First, the authors make a false distinction, based upon type of service, between “strictly caregiving organizations” and other charities that “serve the public interest but not as directly.”
Clearly the authors place the meeting of physical needs at the top of their list. The American people, on the other hand, have identified a spectrum of needs: social, religious, educational, as well as physical, all met through the aggregate philanthropic behavior of individual donors and individual concerns. Amending the tax code to favor one class of charity would require our political leadership to make a value judgment that few are prepared to make.

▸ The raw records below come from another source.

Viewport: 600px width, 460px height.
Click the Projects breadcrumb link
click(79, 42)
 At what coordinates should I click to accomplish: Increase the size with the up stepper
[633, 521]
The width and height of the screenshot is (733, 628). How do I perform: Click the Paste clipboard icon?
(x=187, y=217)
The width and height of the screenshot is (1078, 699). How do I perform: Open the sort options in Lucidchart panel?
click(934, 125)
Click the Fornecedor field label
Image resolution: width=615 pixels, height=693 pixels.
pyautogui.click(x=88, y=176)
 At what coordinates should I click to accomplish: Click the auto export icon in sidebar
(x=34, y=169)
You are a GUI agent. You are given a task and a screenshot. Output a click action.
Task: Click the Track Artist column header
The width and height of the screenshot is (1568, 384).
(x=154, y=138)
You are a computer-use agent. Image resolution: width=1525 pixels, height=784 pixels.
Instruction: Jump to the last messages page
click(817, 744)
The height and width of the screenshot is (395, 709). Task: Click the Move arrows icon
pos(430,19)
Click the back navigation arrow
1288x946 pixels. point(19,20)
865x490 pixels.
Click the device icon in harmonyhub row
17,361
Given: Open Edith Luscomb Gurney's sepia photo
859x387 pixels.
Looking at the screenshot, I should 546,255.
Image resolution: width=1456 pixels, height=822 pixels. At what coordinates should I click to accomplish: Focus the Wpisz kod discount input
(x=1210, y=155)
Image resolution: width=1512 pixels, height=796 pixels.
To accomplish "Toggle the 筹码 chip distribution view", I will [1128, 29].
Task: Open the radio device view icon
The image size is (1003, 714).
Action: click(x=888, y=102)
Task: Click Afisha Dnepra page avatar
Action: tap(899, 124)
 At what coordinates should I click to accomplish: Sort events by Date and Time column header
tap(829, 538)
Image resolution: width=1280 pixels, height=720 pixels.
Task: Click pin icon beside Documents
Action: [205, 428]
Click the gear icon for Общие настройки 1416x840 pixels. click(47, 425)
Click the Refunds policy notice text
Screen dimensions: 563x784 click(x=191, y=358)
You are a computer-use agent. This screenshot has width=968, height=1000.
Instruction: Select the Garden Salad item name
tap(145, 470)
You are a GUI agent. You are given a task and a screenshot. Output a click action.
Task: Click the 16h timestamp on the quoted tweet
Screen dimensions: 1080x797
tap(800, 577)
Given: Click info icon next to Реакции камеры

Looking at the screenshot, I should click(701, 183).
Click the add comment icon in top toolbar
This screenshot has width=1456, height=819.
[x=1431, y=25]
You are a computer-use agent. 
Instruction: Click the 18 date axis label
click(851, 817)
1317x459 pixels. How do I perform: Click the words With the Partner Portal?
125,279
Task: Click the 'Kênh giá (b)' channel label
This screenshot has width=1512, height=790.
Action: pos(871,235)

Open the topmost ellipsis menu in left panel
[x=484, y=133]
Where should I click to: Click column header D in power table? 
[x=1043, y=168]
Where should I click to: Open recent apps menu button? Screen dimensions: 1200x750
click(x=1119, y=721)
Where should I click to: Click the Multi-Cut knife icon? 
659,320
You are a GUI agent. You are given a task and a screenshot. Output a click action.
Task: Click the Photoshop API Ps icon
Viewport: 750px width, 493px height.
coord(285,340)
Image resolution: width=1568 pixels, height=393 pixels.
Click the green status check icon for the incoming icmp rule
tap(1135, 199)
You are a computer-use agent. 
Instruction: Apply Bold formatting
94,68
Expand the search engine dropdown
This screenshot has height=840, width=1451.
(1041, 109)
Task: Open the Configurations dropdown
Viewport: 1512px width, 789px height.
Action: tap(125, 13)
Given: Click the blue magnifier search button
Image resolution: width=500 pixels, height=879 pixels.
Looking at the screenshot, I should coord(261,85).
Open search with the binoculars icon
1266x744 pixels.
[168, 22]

The authors make another distinction, this one based upon class. They oppose “elite-oriented” charities (religion, arts and culture, higher education, environmental concerns), which are described as “thriving,” against “caregiving” agencies, which presumably are not. A closer look reveals something different. Many “elite-oriented” charities (colleges, orchestras, dance groups, and visual-arts organizations) are in serious trouble. On the other hand, a review of the 100 largest charities listed in The NonProfit Times includes a healthy representation of successful “caregiving” organizations.
Second, the authors’ recommendation, if enacted, would create a division within the philanthropic sector. This division, instead of leading to improved services for the care of older adults, would result in a diminution of cooperation among charitable organizations. The result would be institutional backbiting and a loss of focus on shared values and objectives.
Third, the recommendation smacks of government intrusion into the charitable-giving objectives of donors. If we cannot persuade the public of the rightness of our cause, let’s use the power of the federal government to achieve our ends. By using the velvet glove of government coercion (the tax system), the authors propose to separate giving from the interests of donors.
But in the end, the authors do not connect their proposed solution (reforming the tax code to benefit “caregiving” charities in general) with the problem (the looming challenge of caring for older adults). This is, in the end, the fatal flaw in their argument. There will be a problem — in fact, it’s already here — but there are better and more-effective solutions than tinkering with the tax code. Many of these solutions are coming from churches, universities, and cultural organizations, institutions not marked for favorable treatment, as recommended by Mr. Halstead and Mr. Lind.
I think the authors fret too much. Programs and services designed to meet the needs of today’s older adults are rapidly changing. The trend is away from institutional living and toward lower cost, more-beneficial, and more-desirable community living. Retirement communities, health-care centers, senior centers, and councils on aging, designed to meet the needs of today’s older adults, will adapt their services to a more consumer-oriented market. Instead of “this is what we can do for you here,” they will be saying “what do you need us to do for you and where does that service need to be provided?”
The crisis cited by the authors is already here. Charities of all kinds are already at work solving the problem, by adapting to new funding, marketing, social, and demographic realities.